To me, alternate models are LEGO. The entire point of a LEGO set is that it's not just one toy - you can make more than one thing with it! (In theory...) That's why I'd not only advocate putting pictures of alternate models back on the back of the boxes, I'd ask LEGO to put instructions for them on their website, as well. (Or through LDD, a la Hobby Train, but on their website is prefered, as, judging by lego.com's Hobby Train reviews, many people can't get LDD 2.0 to work.) That way, people who want to try building the set from just the picture would be able to, but if those people get stumped, they can always turn to lego.com. It would cost next to nothing to put the instructions there, and it would drive traffic (and thus, sales) to lego.com.
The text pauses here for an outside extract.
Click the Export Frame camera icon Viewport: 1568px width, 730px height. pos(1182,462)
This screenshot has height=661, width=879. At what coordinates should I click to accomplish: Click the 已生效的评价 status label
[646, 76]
However, I agree with evilnailman - the use of "special" parts (Big Ugly Castle Pieces?) reduces the amount of possibilites. That's why, like Bruce N H, I realize that this has more to do with the philosophy of LEGO more than anything. There is a balance between "construction" and "play," and I agree that LEGO has probably shifted to far over to "play." But if I (or a child) just wanted something to play with, I could easily buy something that wasn't made of small pieces - it'd be more durable, more "realistic," etc. LEGO's packaging now promises "Better Building, More Fun," but I ain't seeing it.
I collect LEGO themes that start with "C." And Pirates. I call them "Corsairs."